## Assigned task
In the records that follow, find the line with "Image resolution: width=922"; from there, retype every line exactly through the line with "Given: Start slideshow", which also belongs to the answer.

## Stored items
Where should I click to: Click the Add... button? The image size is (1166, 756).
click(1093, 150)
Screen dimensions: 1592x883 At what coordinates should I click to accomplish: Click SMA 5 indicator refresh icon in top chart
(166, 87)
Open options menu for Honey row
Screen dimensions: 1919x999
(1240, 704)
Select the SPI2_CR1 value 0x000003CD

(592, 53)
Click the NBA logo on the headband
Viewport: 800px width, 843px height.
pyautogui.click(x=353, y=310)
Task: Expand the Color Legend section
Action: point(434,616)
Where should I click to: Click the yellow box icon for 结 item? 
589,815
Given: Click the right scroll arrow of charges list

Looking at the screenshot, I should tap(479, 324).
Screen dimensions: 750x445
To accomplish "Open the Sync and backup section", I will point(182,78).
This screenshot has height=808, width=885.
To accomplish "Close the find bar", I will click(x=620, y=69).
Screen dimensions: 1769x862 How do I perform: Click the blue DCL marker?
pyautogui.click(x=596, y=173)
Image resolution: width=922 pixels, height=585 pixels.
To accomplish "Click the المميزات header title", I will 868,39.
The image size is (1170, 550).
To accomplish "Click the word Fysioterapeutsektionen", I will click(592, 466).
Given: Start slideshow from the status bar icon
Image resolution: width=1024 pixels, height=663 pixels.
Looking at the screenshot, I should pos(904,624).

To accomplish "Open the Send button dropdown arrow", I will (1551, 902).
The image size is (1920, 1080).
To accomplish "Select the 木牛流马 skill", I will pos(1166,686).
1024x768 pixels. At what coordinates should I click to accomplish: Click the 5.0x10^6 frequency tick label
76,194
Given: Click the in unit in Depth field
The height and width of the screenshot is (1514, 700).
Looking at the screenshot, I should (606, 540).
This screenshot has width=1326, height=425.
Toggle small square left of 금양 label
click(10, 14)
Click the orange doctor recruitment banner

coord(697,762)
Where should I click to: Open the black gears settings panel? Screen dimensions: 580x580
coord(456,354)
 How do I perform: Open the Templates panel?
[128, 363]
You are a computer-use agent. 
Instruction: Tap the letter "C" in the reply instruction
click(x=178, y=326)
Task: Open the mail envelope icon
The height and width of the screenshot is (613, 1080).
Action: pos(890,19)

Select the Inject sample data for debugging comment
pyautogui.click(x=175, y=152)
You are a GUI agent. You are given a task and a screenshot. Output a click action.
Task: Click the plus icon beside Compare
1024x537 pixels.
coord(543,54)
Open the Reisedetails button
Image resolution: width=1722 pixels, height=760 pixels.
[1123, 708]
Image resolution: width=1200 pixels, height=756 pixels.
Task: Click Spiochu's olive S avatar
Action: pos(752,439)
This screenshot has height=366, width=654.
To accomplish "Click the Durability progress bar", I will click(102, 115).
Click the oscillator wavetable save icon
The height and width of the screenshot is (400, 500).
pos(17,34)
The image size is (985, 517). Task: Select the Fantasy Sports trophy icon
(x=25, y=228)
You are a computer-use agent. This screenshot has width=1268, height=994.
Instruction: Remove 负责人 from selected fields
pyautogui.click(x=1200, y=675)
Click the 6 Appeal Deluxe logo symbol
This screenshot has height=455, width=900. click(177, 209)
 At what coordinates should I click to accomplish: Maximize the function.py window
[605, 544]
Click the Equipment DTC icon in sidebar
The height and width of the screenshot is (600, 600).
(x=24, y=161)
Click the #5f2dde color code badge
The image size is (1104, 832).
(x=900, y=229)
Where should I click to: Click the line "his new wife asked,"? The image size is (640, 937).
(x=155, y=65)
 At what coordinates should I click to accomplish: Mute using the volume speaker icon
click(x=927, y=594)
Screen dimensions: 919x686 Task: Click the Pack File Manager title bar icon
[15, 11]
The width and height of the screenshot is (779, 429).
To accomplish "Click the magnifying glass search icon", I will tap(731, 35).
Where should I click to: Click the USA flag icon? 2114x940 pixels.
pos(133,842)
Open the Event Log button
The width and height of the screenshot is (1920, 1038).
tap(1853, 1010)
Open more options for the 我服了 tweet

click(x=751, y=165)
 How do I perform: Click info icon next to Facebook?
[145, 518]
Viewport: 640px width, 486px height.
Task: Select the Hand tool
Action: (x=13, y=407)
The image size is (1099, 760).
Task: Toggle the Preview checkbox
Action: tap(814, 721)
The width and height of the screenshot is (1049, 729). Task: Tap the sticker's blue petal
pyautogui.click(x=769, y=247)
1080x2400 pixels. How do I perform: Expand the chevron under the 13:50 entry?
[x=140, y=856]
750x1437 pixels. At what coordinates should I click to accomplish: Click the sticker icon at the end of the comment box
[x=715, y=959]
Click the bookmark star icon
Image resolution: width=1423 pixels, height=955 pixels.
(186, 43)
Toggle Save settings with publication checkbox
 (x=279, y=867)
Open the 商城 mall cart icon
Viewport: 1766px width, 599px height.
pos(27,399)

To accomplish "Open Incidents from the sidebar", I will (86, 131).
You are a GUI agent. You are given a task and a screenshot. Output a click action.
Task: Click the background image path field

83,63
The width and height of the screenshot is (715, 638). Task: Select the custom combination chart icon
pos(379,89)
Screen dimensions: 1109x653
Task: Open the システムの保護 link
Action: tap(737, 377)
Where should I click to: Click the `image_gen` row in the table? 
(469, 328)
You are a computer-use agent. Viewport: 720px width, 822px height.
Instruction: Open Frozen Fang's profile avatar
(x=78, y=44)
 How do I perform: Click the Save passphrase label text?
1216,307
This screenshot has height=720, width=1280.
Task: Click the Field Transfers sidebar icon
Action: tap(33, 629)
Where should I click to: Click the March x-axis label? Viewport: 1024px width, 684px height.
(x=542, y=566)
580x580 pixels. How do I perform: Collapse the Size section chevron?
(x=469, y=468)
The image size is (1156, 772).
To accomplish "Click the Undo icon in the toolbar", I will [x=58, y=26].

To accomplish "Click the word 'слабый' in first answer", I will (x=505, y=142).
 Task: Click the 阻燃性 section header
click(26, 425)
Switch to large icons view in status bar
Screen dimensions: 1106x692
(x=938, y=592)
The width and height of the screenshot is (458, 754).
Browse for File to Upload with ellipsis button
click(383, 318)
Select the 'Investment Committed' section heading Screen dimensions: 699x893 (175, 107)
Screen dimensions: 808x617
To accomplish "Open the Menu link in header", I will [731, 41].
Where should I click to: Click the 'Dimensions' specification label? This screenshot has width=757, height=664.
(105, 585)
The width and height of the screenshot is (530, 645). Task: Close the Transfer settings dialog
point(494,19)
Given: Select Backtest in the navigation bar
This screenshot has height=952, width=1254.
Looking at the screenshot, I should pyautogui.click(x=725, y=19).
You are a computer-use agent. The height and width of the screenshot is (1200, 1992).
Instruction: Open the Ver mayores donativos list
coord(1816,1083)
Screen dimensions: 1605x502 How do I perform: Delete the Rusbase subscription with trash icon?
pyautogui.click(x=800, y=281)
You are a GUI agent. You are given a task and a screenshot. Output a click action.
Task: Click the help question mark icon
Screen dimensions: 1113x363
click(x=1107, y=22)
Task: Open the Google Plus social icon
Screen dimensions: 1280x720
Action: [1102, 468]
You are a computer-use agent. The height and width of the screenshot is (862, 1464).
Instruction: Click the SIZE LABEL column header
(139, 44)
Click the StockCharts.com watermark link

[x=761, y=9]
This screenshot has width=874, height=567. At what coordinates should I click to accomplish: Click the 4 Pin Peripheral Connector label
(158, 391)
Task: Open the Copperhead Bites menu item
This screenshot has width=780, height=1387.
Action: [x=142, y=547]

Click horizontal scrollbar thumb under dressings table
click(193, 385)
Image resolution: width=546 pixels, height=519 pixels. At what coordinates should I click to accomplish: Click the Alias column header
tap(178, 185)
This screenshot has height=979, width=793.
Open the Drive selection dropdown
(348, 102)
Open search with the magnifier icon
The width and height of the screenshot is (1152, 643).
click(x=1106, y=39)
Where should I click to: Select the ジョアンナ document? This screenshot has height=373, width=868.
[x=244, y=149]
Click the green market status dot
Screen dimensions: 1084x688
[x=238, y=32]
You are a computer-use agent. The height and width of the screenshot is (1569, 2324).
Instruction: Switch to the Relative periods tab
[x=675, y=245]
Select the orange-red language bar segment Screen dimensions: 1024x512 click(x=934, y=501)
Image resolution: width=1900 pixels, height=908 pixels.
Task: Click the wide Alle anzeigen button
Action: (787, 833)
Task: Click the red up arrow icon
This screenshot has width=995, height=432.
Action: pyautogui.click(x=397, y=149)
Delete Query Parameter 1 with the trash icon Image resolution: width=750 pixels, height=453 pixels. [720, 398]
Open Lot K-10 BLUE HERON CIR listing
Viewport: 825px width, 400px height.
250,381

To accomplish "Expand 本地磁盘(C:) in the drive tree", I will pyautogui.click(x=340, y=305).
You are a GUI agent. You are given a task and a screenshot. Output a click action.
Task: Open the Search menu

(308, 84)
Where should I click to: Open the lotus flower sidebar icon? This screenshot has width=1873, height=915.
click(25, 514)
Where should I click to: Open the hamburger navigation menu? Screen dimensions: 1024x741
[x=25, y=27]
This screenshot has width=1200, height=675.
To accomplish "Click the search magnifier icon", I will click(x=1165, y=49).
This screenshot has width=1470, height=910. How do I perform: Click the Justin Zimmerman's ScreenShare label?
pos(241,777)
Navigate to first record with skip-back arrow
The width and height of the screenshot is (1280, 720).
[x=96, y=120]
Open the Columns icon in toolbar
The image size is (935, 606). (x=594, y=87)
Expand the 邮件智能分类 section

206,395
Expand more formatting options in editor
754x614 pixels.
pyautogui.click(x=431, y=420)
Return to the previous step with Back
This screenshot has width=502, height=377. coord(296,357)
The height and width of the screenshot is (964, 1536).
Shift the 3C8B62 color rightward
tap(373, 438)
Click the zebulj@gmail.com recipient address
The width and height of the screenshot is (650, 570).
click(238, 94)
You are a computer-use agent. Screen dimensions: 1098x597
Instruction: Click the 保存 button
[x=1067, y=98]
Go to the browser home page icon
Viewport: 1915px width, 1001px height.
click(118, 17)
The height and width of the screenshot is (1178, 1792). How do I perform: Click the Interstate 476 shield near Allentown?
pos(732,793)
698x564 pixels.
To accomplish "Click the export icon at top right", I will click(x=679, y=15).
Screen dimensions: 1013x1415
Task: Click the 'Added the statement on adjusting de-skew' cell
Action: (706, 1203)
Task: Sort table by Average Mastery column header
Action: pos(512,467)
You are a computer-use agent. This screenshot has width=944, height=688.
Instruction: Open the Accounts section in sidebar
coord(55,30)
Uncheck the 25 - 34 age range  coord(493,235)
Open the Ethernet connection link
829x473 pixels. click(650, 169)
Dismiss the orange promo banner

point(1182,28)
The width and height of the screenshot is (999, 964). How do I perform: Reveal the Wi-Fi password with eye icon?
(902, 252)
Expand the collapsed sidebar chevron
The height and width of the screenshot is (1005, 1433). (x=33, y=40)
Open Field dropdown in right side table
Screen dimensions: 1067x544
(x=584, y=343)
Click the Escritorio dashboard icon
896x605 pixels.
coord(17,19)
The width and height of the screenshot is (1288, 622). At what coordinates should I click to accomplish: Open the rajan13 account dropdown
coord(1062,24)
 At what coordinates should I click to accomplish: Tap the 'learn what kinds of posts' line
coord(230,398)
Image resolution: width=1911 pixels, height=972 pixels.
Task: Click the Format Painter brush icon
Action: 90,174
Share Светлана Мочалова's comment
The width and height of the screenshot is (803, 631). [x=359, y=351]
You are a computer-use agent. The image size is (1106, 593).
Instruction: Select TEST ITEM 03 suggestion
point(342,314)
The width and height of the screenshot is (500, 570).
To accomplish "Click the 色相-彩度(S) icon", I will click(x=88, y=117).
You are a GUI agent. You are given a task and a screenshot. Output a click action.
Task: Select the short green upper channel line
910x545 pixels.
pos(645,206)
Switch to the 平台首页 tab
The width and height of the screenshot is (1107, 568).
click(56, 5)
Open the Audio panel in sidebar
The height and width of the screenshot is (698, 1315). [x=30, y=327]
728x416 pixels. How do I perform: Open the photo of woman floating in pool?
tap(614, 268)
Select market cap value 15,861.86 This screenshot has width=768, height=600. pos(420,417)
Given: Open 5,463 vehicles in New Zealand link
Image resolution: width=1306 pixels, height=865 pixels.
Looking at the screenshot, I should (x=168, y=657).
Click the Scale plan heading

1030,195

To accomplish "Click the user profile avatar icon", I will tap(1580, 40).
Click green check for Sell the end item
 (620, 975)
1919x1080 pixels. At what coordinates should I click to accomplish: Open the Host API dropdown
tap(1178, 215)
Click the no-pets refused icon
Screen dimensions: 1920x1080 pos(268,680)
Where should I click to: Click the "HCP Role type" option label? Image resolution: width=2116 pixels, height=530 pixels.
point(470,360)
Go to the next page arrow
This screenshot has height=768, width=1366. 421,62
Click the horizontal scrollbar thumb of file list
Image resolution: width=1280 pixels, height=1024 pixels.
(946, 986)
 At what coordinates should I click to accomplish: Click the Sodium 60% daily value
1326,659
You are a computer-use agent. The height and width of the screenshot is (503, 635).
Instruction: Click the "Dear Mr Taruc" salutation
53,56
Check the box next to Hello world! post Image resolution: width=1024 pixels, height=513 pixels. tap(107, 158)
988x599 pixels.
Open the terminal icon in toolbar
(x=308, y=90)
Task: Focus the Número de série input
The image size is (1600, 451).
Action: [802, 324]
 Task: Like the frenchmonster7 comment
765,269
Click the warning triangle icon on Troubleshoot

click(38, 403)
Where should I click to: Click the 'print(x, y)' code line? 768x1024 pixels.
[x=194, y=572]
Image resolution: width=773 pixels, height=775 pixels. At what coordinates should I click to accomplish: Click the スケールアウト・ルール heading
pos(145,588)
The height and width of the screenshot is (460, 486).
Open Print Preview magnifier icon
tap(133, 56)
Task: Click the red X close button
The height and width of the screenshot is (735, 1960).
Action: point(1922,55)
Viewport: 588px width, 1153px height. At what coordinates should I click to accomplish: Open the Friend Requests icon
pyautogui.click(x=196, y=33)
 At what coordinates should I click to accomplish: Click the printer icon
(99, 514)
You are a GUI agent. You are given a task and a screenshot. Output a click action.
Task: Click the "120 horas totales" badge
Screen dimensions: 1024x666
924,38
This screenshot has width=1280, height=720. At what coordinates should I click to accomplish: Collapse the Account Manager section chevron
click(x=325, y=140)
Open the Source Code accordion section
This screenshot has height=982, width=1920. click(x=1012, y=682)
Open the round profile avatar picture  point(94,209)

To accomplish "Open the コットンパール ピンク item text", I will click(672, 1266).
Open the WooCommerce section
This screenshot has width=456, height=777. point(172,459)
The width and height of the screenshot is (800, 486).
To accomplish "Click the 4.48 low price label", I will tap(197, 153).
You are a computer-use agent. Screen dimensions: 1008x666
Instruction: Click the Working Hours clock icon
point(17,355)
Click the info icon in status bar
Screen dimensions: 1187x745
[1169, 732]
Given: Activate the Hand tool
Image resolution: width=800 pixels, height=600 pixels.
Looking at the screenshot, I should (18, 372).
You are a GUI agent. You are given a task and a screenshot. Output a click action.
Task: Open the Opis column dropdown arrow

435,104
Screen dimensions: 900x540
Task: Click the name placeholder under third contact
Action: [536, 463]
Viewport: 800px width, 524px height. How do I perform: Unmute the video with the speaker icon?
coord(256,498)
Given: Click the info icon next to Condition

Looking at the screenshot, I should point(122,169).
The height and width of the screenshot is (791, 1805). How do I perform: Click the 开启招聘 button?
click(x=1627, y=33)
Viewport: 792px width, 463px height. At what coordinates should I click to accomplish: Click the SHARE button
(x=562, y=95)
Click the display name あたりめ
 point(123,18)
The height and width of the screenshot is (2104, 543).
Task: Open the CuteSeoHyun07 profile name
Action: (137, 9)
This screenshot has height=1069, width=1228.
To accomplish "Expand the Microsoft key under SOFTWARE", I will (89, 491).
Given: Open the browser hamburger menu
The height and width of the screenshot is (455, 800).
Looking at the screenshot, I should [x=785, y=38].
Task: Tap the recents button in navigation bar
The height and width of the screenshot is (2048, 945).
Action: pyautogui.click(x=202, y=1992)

## Task answer
Image resolution: width=922 pixels, height=585 pixels.
To accomplish "Click the المميزات header title", I will 868,39.
The image size is (1170, 550).
To accomplish "Click the word Fysioterapeutsektionen", I will click(592, 466).
Given: Start slideshow from the status bar icon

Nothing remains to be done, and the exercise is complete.